A novel chemical strategy development at Dr. Muhammad Jbara research group will allow deep understanding of the gene expression processes
Deciphering the Role of the Ser-Phosphorylation Pattern on the DNA-Binding Activity of Max Transcription Factor Using Chemical Protein Synthesis
Raj V. Nithun, Yumi Minyi Yao, Xiaoxi Lin, Shaimaa Habiballah, Ariel Afek, and Muhammad Jbara
Transcription factors are important proteins that control the rate of transcription of genetic information. These proteins regulate gene expression by selectively interacting with certain DNA sequences to activate or suppress specific genes by "on and off" mechanisms. A transcription factor called Max plays a central role in regulating 15% of human genes. This protein is involved in several key cellular processes, including cell division, cell differentiation and cell death, and therefore, dysregulation to its activity is involved in many diseases, including cancer (70%). Understanding the function of transcription factors such as Max and their binding to DNA is a critical step for understanding gene expression processes and how failure in this process contributes to the development of diseases. Many studies have suggested that structural changes on the surface of transcription factors affect their operation and normal function in the cell. For example, many proteins are activated or deactivated by the addition or removal of a phosphate group in a process called phosphorylation. The main barrier to gaining molecular insights into the effect of phosphorylation on transcription factors such as Max is the difficulty in obtaining homogeneous Max samples with phosphorylation desired patterns using conventional biological methods.
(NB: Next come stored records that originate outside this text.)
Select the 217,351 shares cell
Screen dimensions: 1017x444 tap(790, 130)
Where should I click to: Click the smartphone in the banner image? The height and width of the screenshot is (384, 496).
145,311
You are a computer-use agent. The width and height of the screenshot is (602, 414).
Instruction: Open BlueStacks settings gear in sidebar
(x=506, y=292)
The breakthrough in this research is based on the researchers' success in preparing synthetic proteins that are identical to the natural transcription factors in the cell and thus studying their activity in a controlled and precise manner. In this study, the authors developed a novel chemical strategy to construct a library of transcription factors to investigate the effect of natural modifications such as phosphorylation on the activity of Max. The researchers combined solid phase synthesis and chemoselective ligation chemistry to build synthetic Max analogues, while introducing modifications such as phosphorylation and fluorescent markers and proved by biochemical analysis that the synthetic proteins they prepared are identical to the natural proteins in the cells. This development made it possible to understand the activity of the Max protein, and specifically the effect of phosphorylation on the recognition and binding with essential DNA sites. The authors found that phosphorylation affects the binding efficiency of Max to DNA, and it even disrupted the interaction to DNA. In addition, they discovered that the position of the phosphorylation site is critical for the activity of Max and its binding to DNA. Also, by scanning the binding of the protein to thousands of DNA sequences, by using high throughput screening technology, they showed that despite disrupting the connection to the DNA, the phosphorylation does not change Max's preference for the specific DNA sequences.
The development of synthetic techniques to create proteins such as transcription factors is essential for the characterization and understanding of complex biological mechanisms. We anticipate that synthetic developments from this study will pave the way for other transcription systems. In addition, this research is a basis for the understanding of additional modifications beyond phosphorylation. Beyond that, we anticipate that the methods developed in this work will be important for the engineering and development of innovative molecules that can be used to increase and suppress gene expression and thereby contribute to other fields of research in biology and medicine.